In some places, the expectation is that the produce sold at farmers markets is locally grown, usually by the farm whose stand is selling it. It may even be a matter of law that the seller isn’t supposed to misrepresent the origin of the produce. Also, rather than seconds, the produce is often really good quality, often organic and really fresh.

When I use the term seconds at farmer’s markets, I’m not referring to the quality of the produce, but the visual aspects, for example extra short, fat or not perfectly straight carrots. Some of the produce may be market quality visually and just overstock at the supermarkets or restaurants will take.While some of the sellers are the farmers themselves, but sometimes distributors or individuals who buy wholesale, cutting out the middleman.

I’m straying off topic, so I’ll end with this.

Back on topic.

One of the keys to the success of any retail store is sales in volume. This is especially true for dollar stores. Watch the checkouts and you’ll rarely see anyone buying just one or two items. After all, everything is just $1 and such a bargain! I always feel like I’ve missed a bargain if I spend less than $3-$5 at the dollar store, but I’ll happily walk out of a 7-Eleven having just bought a candy bar or bottle of soda.

Here’s an example of how a product can make it to a dollar store. Years ago, my friends from Taiwan sent some samples (actual product) of a popular pocket flashlight to China to be replicated. The original flashlights retailed for $15-20, $10 on sale and cost $4-$5 wholesale. The first run of the knock-offs cost <$0.50 to manufacture and were wholesaled for $1.50-$2.00 to regular retail stores. Less than year later, I saw them showing up in dollar stores, so the actual manufacturing cost must have gone way down either though volume or knock-offs of the knockoffs (they looked lower quality than the first run, which other than color looked and functioned the same as the originals).

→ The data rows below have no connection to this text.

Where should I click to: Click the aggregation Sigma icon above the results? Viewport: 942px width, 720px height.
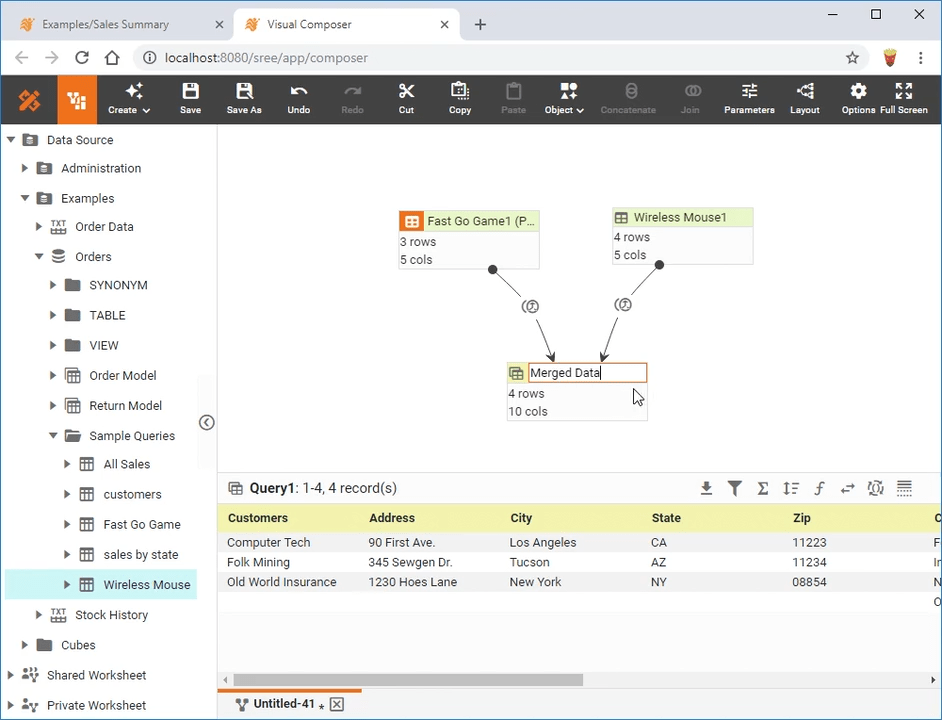point(763,488)
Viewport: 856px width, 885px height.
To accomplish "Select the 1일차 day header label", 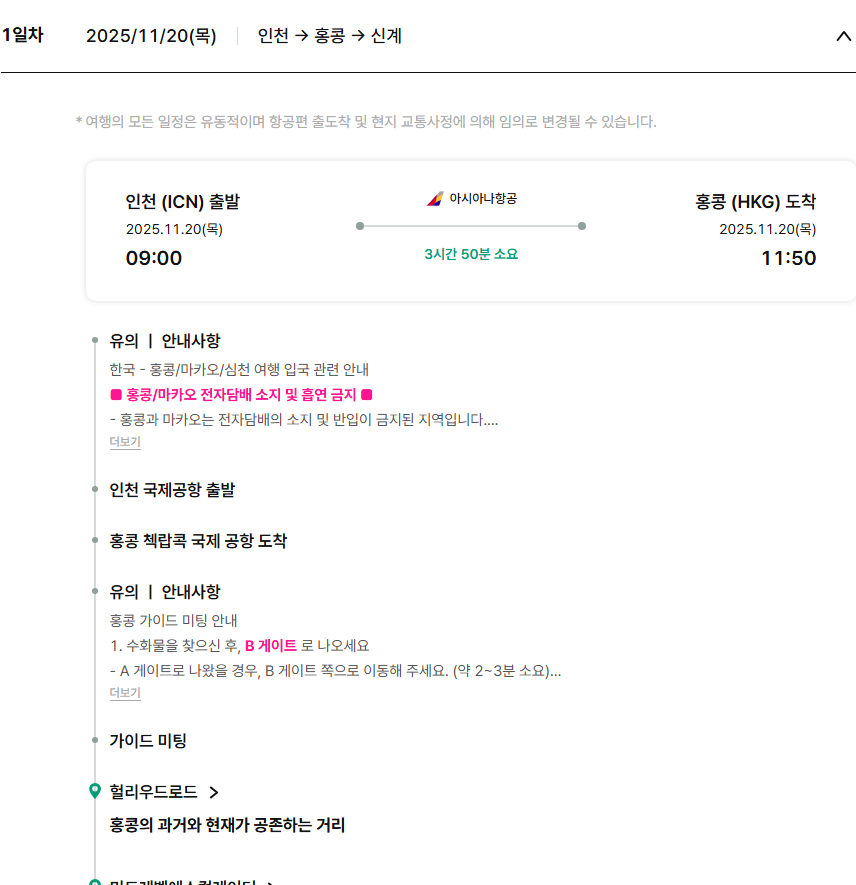I will 22,36.
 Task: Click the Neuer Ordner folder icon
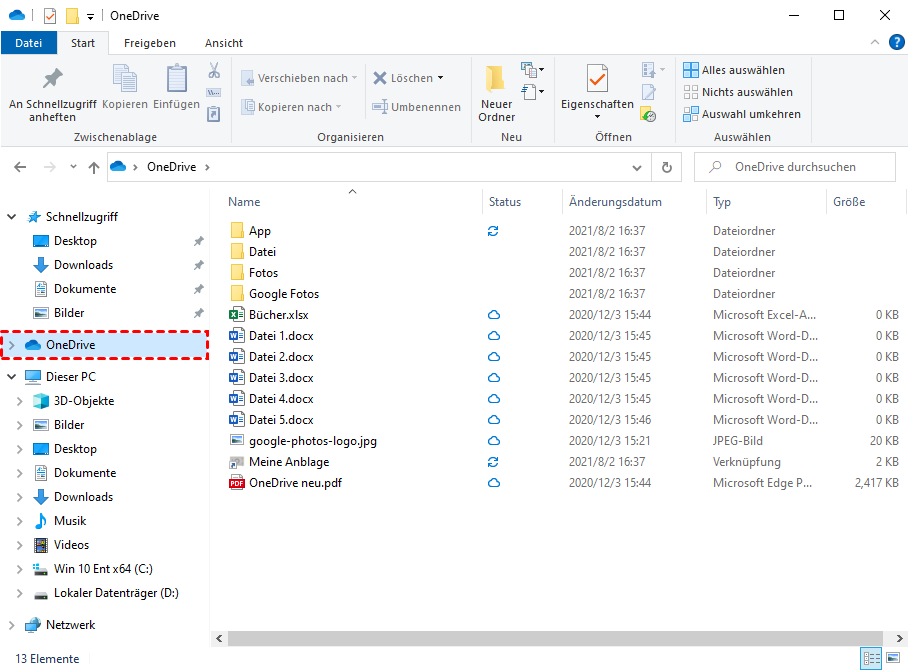tap(495, 79)
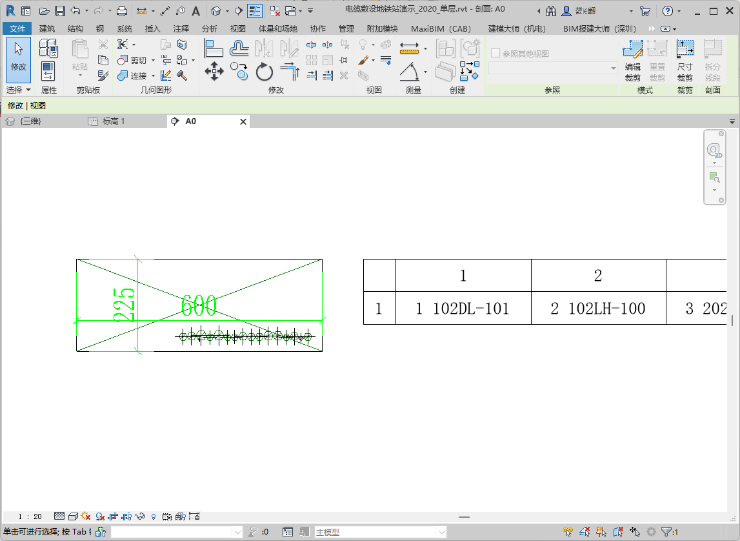Click the Undo arrow in quick access toolbar
Screen dimensions: 740x541
click(x=76, y=11)
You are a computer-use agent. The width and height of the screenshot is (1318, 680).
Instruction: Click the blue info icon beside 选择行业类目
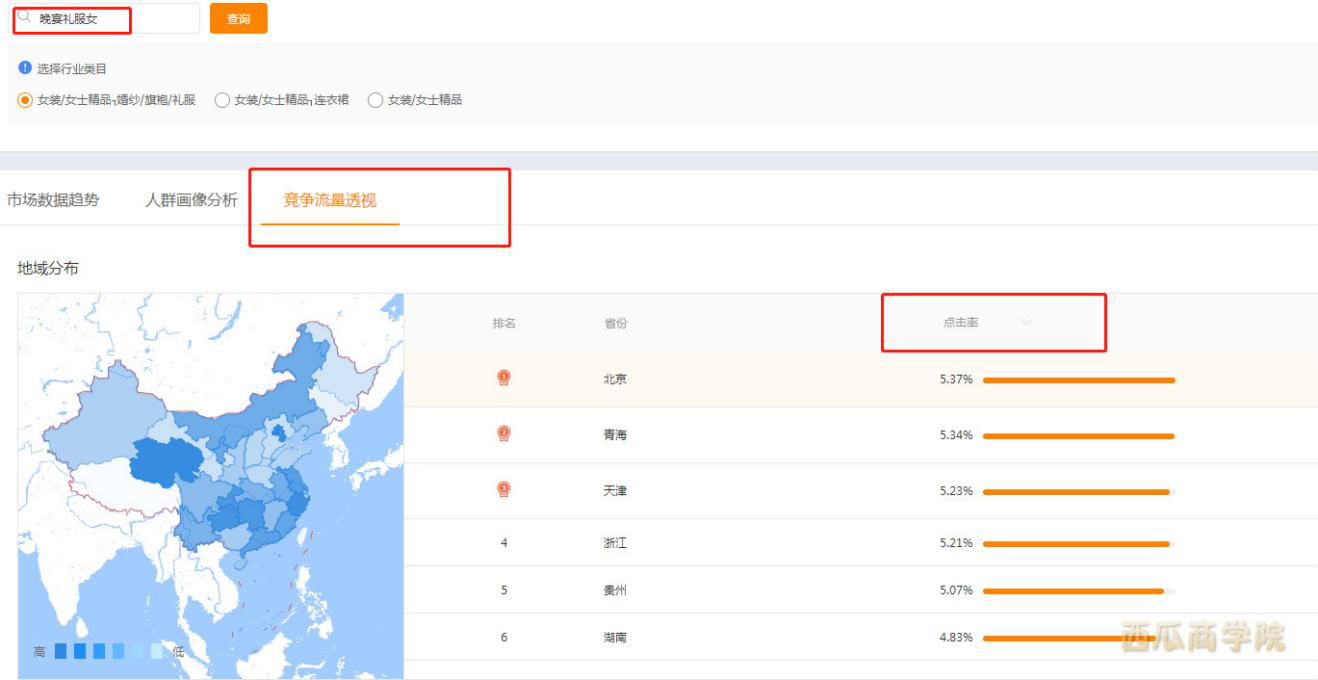pyautogui.click(x=25, y=68)

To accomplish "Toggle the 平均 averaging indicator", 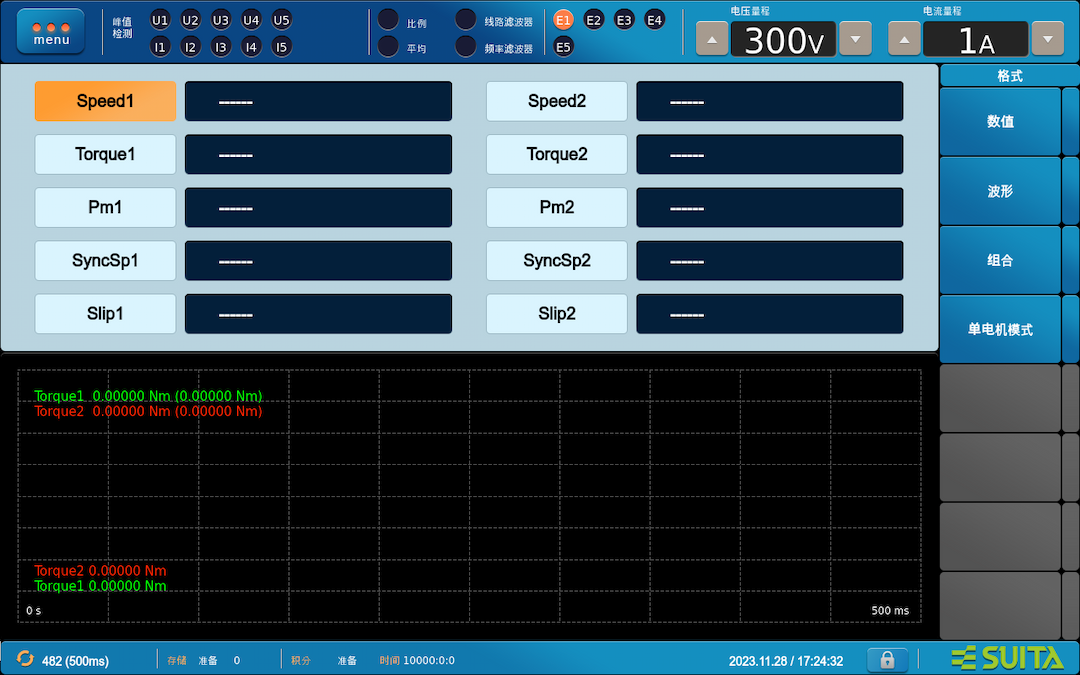I will click(x=388, y=47).
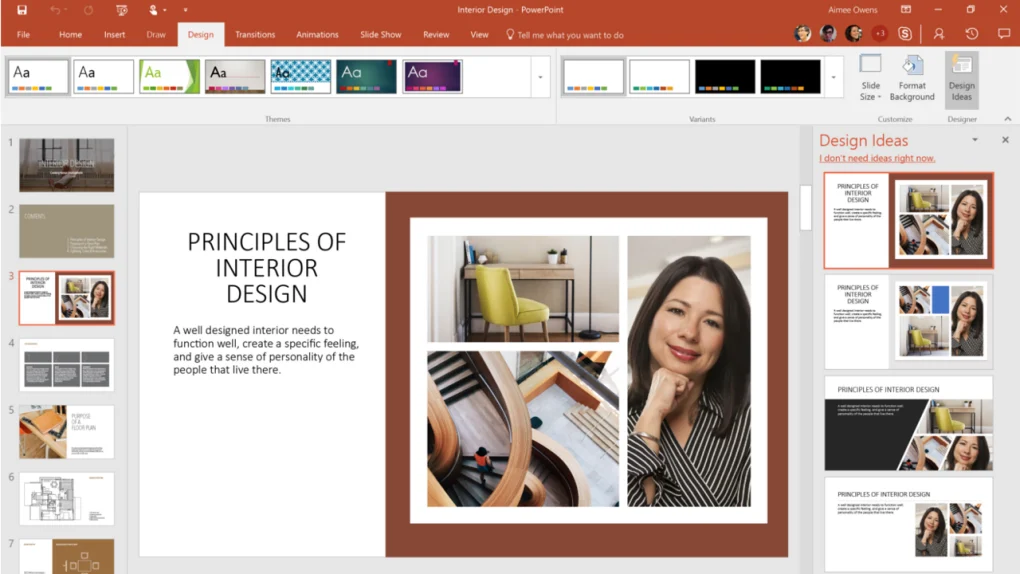Click the Undo arrow icon
This screenshot has height=574, width=1020.
tap(56, 10)
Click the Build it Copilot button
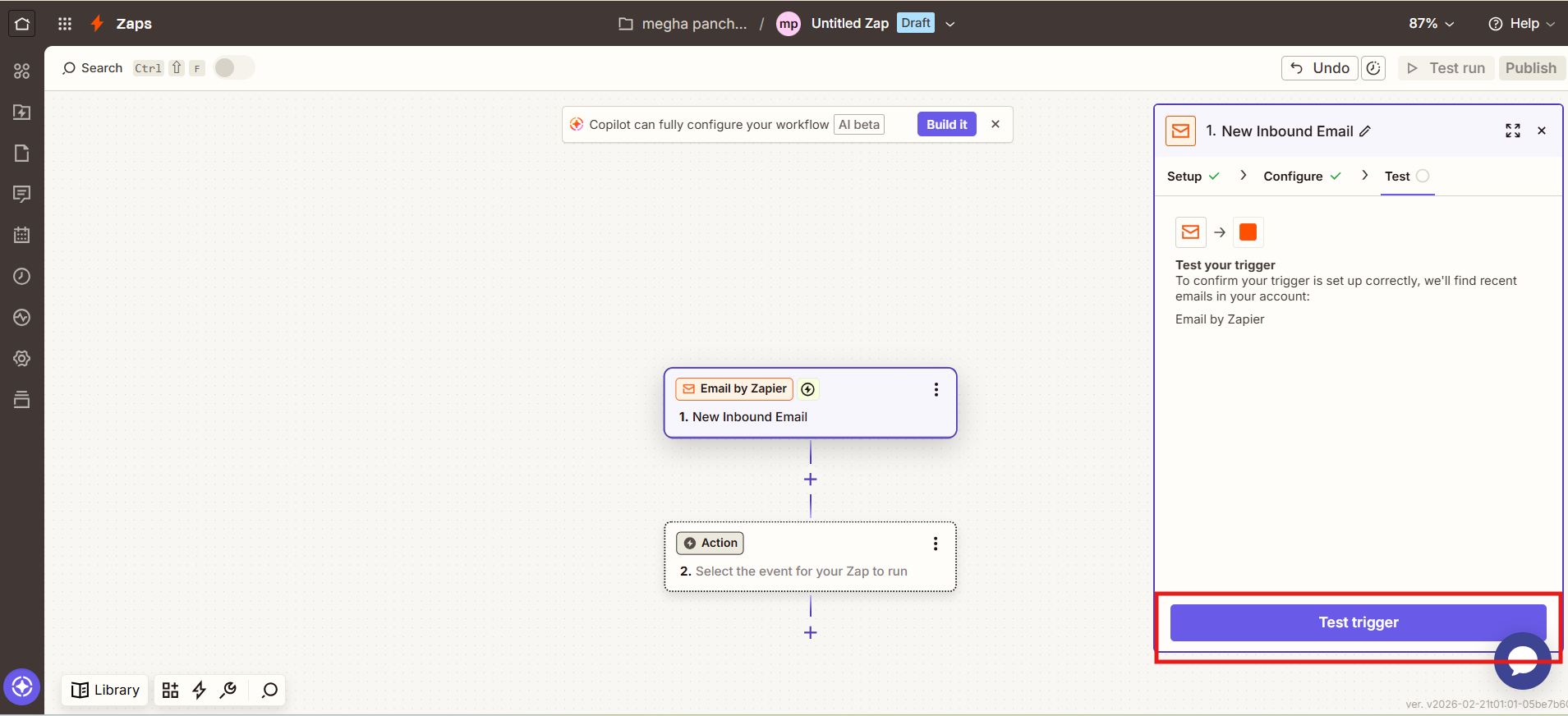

Also, if you look at alibaba.com, you’ll see the ridiculously volume prices of things that sells for multiple dollars at retail stores. The regular shipping is super slow, but my Taiwanese friends knew how to get things shipped to Hawaii fast and cheap.

I just wanted to point out that 2/3 of the “dollar stores” examined are not dollar stores, but merely stores w/ dollar in their name (Dollar General, Family Dollar) which sell things for more than a dollar.